Pero en este tránsito, Santander –nos
repiten machaconamente- se ha convertido en inteligente, en un paraíso
orwelliano donde el gran hermano controla nuestras vidas mediante una red de
dos mil sensores escondidos a nuestros ojos que adivinan hasta el pensamiento. Y
que, juraría, están controlados desde el otro lado de la bahía por el faro rojo
del búnker del Santander. No se entienden de otra manera ciertos excesos lumínicos
y –éstos ya más preocupantes- de envergadura, que han concebido el encumbrado totem
capaz de eclipsar el impacto ambiental y visual de cualquier aerogenerador.

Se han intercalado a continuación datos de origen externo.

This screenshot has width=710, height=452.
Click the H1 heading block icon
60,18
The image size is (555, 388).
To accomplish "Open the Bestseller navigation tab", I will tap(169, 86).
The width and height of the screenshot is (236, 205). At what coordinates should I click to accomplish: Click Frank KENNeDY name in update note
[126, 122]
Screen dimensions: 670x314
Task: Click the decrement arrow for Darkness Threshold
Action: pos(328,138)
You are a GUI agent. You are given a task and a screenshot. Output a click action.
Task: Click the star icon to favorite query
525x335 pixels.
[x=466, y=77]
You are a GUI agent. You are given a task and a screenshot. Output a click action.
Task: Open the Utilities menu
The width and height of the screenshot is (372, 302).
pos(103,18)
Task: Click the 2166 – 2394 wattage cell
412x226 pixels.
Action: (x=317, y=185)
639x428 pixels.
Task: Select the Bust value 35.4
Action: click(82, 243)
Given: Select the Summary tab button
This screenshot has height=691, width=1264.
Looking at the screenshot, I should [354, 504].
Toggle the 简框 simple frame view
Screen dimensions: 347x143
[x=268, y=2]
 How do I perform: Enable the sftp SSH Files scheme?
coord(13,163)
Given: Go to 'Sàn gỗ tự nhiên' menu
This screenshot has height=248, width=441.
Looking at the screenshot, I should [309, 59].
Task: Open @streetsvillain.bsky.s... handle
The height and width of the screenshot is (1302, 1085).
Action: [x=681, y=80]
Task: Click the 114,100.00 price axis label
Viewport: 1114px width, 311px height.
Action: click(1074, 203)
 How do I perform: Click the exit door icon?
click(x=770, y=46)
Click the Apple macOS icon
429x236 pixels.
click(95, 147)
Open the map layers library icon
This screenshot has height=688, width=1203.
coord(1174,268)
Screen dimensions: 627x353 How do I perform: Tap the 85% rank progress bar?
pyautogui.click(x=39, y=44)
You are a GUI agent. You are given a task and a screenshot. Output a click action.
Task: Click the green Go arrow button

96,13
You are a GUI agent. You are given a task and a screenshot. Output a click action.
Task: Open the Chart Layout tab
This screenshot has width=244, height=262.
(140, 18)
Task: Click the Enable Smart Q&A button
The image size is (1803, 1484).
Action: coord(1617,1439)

Al parecer, vivimos rodeados de
sensores que detectan y controlan nuestros movimientos y que son capaces de enviar
señales, de momento no se sabe muy bien a donde. Cientos de ellos -llevan años
instalándose- bajo las aceras, en lo alto de las farolas, camuflados en las
señales de tráfico; controlados por ese ojo de Sauron, esa llama rojiblanca -cromáticamente
idéntica a la enseña cántabra- que parece estar diciéndonos: ¡Cuidado, que te
estoy vigilando el Euribor!
Ahora nos incorporamos al mundo virtual,
sensual (de sensores) y otros cuantos adjetivos de moda más. Nos confunden con
palabros como smartcity y outsmart, probablemente inventados para tratar de
atemorizar a una población que no se pasea por Reina Victoria con el smartphone
y el ipad bajo el brazo, porque bastante le estorba cargar ya con la cachava.
El problema es que después de que
hemos enterrado centenares de cacharritos nos hemos dado cuenta de que no sirven
para nada. Las posibilidades de los sensores son tan infinitas como las
aspiraciones de Enrique Ambrosio de seguir sentado en el consejo de administración
de Liberbank. Aunque dicen que en Seattle colocan sensores hasta en las
basuras, para saber cuándo y donde los ciudadanos se deshacen de ellas. Esta red
de conexiones probablemente será innovadora, sostenible e incluso transversal;
es un proyecto de conectividad ilusionante,
un hito para la ciudad que colocará a
Santander en otra galaxia. En la de los cuentos chinos.